O mercado de arte brasileiro vive um momento de renovação de seus espaços físicos, e a Pinakotheke acaba de dar o passo mais ambicioso de sua trajetória paulistana. Fundada em 1979, no Rio de Janeiro, pelo curador Max Perlingeiro, a instituição consolidou-se como referência em arte moderna. Agora, após mais de duas décadas instalada no Morumbi, a galeria inaugurou sua nova sede em São Paulo no último dia 18, escolhendo um cenário à altura de seu acervo: um casarão restaurado da década de 1930, em Higienópolis.
Arquitetura e História: Do Botafogo à Rua Minas Gerais
A Pinakotheke sempre teve uma relação íntima com o patrimônio histórico. Sua sede carioca habita uma mansão tombada de 1917 em Botafogo, famosa pelo clima residencial que humaniza a experiência artística. Ao se mudar para a Rua Minas Gerais, em Higienópolis, a galeria mantém essa essência, ocupando uma residência histórica que dialoga perfeitamente com a sofisticação do novo bairro, consolidando a região como um dos principais hubs culturais da capital paulista.

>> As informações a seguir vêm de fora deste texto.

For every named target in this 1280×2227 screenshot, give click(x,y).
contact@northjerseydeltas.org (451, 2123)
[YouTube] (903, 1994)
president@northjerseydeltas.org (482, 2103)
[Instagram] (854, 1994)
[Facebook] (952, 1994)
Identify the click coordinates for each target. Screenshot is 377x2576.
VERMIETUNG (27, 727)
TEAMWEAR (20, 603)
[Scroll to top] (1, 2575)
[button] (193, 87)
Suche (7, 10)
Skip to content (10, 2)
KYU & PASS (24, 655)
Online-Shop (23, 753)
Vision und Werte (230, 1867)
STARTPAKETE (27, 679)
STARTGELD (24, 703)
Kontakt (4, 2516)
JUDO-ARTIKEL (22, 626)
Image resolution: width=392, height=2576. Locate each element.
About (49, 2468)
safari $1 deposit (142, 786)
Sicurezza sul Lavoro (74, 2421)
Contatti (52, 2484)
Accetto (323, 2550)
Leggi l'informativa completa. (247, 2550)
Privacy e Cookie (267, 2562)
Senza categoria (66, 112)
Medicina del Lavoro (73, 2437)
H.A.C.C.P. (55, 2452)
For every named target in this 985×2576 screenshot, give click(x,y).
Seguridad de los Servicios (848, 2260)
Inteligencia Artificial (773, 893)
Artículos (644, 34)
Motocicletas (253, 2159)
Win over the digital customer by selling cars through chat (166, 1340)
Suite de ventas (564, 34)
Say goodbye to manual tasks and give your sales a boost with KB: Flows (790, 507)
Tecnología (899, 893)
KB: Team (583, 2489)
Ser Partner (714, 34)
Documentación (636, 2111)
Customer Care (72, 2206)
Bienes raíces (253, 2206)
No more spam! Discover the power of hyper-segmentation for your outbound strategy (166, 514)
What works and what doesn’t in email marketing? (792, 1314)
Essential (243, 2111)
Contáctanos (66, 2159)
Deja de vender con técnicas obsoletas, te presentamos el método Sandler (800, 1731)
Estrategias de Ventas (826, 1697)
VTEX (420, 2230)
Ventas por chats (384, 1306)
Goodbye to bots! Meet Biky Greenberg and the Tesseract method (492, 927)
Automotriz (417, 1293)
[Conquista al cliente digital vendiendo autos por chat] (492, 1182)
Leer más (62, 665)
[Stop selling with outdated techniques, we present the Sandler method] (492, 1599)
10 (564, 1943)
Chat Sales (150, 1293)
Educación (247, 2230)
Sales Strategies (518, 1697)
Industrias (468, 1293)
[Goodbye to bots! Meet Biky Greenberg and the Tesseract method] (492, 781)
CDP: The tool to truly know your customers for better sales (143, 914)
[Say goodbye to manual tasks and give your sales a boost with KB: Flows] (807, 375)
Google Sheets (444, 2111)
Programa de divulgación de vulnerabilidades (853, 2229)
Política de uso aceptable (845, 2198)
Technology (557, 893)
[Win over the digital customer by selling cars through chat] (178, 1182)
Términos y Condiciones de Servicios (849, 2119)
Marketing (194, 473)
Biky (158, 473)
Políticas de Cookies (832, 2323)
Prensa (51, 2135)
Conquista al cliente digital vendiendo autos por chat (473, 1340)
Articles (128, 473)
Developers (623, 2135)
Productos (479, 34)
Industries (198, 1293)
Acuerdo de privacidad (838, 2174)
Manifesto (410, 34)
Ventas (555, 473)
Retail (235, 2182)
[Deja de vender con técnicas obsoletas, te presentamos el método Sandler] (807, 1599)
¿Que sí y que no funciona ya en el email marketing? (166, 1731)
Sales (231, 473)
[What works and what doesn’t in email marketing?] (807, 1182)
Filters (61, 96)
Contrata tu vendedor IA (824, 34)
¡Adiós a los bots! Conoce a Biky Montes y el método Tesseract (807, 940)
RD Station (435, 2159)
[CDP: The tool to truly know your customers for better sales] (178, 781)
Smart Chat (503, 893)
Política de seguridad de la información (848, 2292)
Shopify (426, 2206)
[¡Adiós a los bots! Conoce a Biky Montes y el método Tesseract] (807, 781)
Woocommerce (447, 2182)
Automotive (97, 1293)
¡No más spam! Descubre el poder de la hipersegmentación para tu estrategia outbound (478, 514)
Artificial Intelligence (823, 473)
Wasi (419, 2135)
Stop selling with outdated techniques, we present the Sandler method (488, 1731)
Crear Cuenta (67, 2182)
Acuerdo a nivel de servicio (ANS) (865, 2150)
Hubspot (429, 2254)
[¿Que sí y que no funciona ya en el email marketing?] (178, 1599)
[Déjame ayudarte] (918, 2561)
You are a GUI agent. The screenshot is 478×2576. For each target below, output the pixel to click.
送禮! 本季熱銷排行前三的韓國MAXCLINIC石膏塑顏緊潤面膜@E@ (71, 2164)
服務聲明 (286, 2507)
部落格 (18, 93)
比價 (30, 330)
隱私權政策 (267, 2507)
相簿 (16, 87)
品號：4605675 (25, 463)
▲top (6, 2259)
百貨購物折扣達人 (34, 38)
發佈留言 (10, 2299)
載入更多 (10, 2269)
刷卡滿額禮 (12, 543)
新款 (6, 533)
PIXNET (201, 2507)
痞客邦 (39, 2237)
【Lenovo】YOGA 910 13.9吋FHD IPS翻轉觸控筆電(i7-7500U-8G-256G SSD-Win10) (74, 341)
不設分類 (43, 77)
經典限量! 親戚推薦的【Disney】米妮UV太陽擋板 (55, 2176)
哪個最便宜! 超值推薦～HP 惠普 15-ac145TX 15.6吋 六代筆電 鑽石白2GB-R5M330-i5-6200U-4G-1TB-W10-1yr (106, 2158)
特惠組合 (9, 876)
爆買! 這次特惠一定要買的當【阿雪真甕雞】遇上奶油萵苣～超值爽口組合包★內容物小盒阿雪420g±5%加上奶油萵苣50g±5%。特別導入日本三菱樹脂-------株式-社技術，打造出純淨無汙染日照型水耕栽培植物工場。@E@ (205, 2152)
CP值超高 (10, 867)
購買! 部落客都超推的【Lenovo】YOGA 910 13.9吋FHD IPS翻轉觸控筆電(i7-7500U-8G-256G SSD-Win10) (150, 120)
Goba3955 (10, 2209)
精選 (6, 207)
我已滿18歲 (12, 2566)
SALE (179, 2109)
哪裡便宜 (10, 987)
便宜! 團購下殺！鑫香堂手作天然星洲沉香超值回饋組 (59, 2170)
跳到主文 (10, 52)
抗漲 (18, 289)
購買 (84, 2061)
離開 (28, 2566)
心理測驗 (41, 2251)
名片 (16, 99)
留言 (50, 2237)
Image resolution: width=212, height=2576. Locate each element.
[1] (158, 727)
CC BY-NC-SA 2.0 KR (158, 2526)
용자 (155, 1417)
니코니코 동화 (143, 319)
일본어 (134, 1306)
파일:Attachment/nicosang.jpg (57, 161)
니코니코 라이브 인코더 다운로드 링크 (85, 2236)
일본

A Mostra: Um Mergulho no Inconsciente
Para marcar o início deste novo capítulo, a galeria não poupou esforços. A exposição inaugural é uma verdadeira aula sobre o Surrealismo, reunindo cerca de 110 obras de 60 artistas que moldaram o pensamento visual do século XX e XXI.
A curadoria atravessa oceanos e épocas, conectando vertentes europeias, latino-americanas e contemporâneas. É uma oportunidade rara de ver, em um único espaço, o diálogo entre nomes que definiram a modernidade:
- Os Mestres Globais: Pablo Picasso, Joan Miró, Salvador Dalí, René Magritte e Alberto Giacometti.
- As Mulheres Fortes: Louise Bourgeois, a força de Maria Martins e a iconoclastia de Tarsila do Amaral.
- A Contemporaneidade: O legado sensorial e visceral de Tunga.
The Big Picture: A Arte como Patrimônio
O movimento da Pinakotheke para Higienópolis sinaliza uma tendência de “retorno ao centro” das grandes instituições culturais, buscando maior proximidade com o público e integração com o tecido urbano histórico. Para o colecionador e para o entusiasta, a nova sede não é apenas uma galeria, mas um museu particular que convida à pausa e à contemplação em meio à agitação de São Paulo.